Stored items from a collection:
START
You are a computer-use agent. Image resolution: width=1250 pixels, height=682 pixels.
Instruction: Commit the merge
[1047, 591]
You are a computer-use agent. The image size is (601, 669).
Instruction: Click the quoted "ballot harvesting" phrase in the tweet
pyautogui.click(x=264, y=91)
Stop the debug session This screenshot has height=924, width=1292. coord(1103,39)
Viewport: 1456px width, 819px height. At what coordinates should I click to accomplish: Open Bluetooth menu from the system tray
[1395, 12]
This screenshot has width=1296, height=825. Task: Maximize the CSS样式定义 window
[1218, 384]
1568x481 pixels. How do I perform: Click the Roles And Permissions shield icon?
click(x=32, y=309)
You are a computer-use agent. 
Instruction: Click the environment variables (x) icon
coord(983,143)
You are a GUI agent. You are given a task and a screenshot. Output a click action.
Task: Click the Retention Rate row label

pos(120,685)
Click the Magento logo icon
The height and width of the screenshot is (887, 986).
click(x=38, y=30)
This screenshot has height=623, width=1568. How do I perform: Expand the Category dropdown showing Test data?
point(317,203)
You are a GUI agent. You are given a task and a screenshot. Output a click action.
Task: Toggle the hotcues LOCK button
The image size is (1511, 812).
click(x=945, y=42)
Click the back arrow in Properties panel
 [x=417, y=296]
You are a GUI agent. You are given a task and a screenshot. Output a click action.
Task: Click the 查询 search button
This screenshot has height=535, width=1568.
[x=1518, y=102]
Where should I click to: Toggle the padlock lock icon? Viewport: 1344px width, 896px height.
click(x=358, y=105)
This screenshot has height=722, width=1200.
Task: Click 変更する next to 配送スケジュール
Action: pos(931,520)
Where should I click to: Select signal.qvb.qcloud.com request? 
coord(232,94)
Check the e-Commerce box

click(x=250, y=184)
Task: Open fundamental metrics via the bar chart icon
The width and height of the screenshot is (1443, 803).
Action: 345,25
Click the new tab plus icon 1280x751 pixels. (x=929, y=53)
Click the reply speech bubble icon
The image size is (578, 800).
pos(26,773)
END
Your instructions: Please write out again the material between the lines holding "This screenshot has width=1296, height=825." and "click(x=945, y=42)", inclusive, with the requests kept as they are. Multiply each coordinate in the answers by 1.15 and round it to a whole number, with halves rounded up.

Answer to this problem:
This screenshot has width=1296, height=825. Task: Maximize the CSS样式定义 window
[1401, 442]
1568x481 pixels. How do I perform: Click the Roles And Permissions shield icon?
click(x=37, y=355)
You are a computer-use agent. 
Instruction: Click the environment variables (x) icon
coord(1130,164)
You are a GUI agent. You are given a task and a screenshot. Output a click action.
Task: Click the Retention Rate row label

pos(138,788)
Click the Magento logo icon
The height and width of the screenshot is (887, 986).
click(x=44, y=35)
This screenshot has height=623, width=1568. How do I perform: Expand the Category dropdown showing Test data?
point(365,233)
You are a GUI agent. You are given a task and a screenshot. Output a click action.
Task: Toggle the hotcues LOCK button
The image size is (1511, 812).
click(x=1087, y=48)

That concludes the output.